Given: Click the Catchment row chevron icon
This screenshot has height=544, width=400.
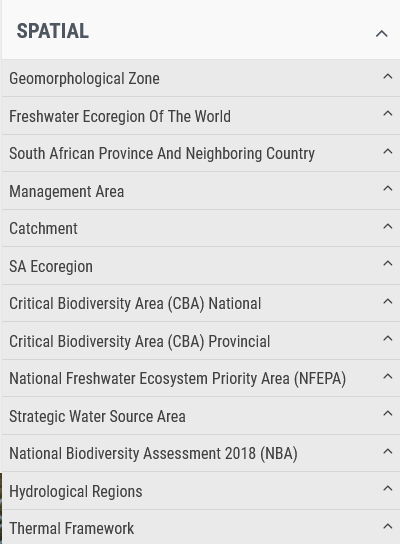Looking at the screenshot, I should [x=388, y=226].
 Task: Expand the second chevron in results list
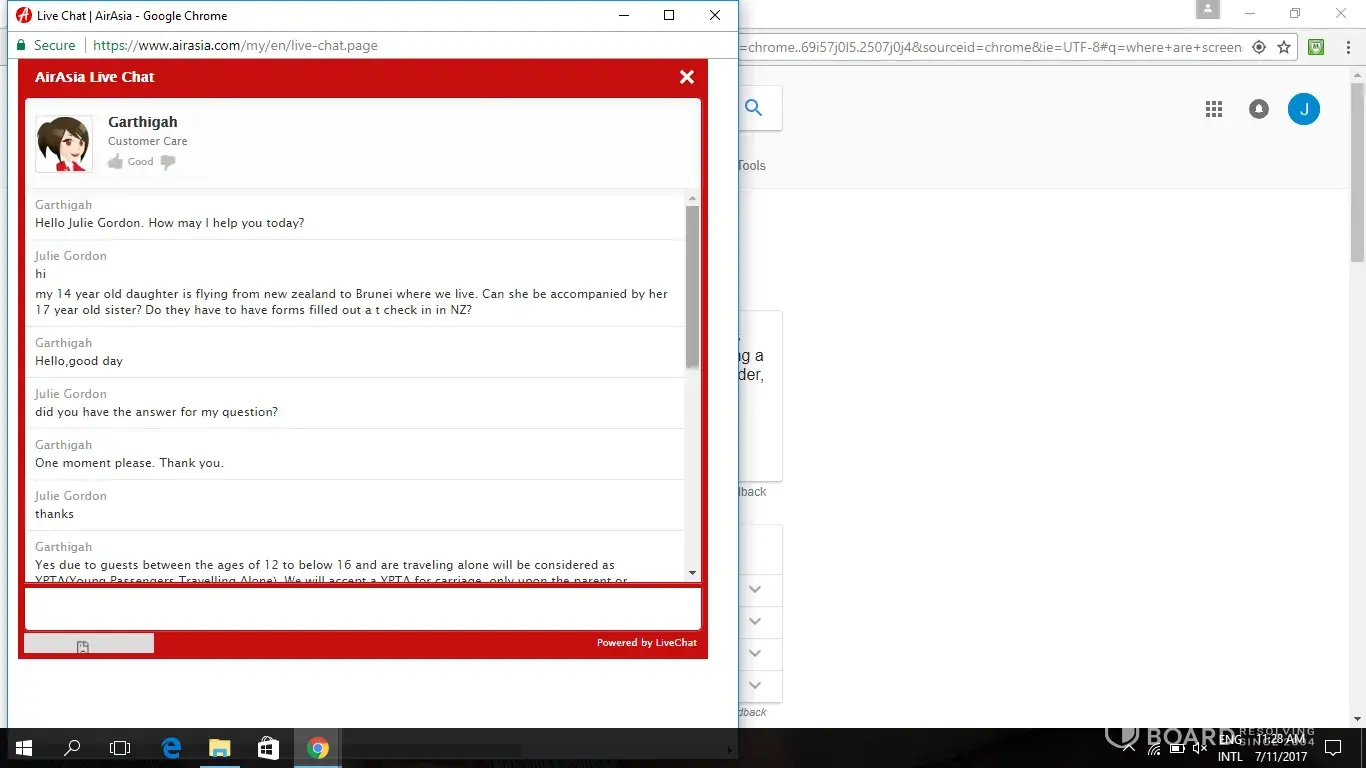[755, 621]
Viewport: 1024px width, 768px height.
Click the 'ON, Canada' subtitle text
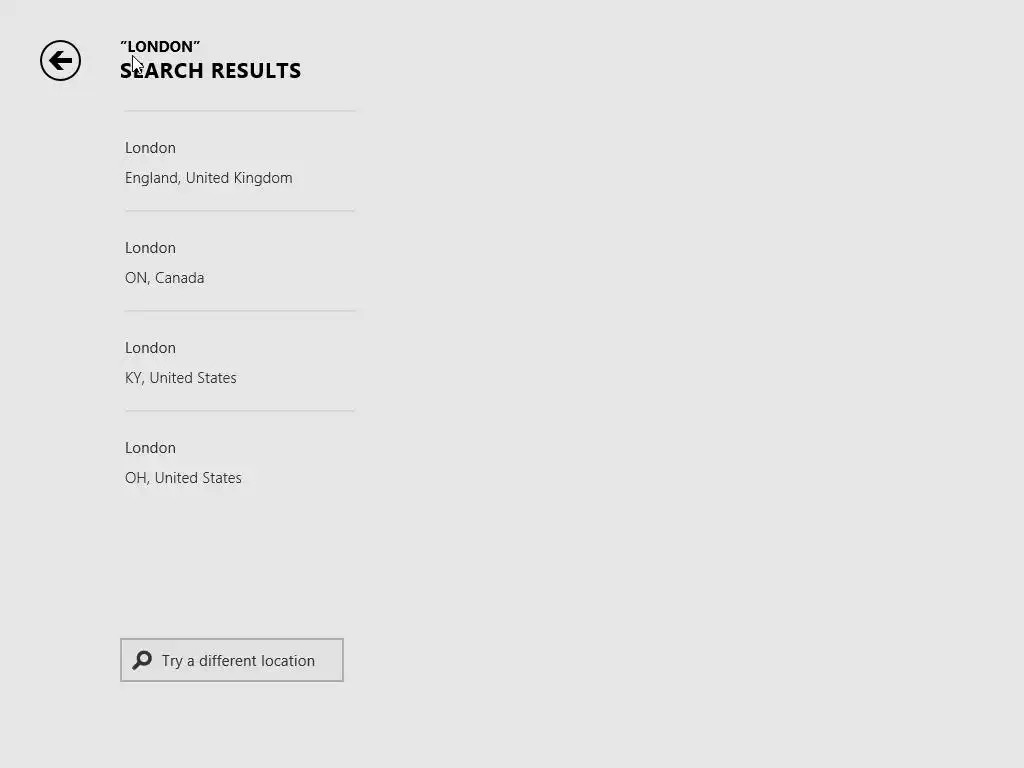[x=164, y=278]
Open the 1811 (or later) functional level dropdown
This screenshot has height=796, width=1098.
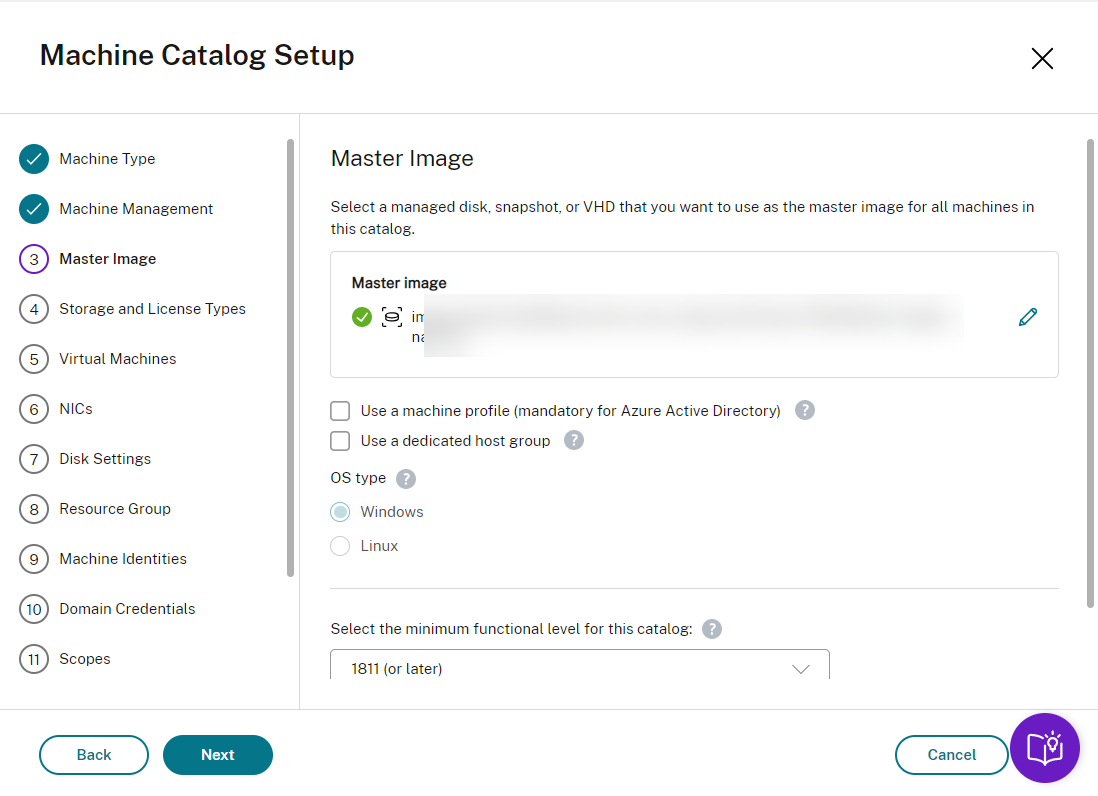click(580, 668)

==============================

Do this:
Please convert the text lines of all the records above into a JSON list of strings, one string per line, skipping blank lines and leaving the pictures out.

Exercise response:
[
  "Given: Click the Catchment row chevron icon",
  "This screenshot has height=544, width=400.",
  "Looking at the screenshot, I should [x=388, y=226].",
  " Task: Expand the second chevron in results list",
  "[755, 621]",
  "Viewport: 1024px width, 768px height.",
  "Click the 'ON, Canada' subtitle text",
  "[x=164, y=278]",
  "Open the 1811 (or later) functional level dropdown",
  "This screenshot has height=796, width=1098.",
  "click(580, 668)"
]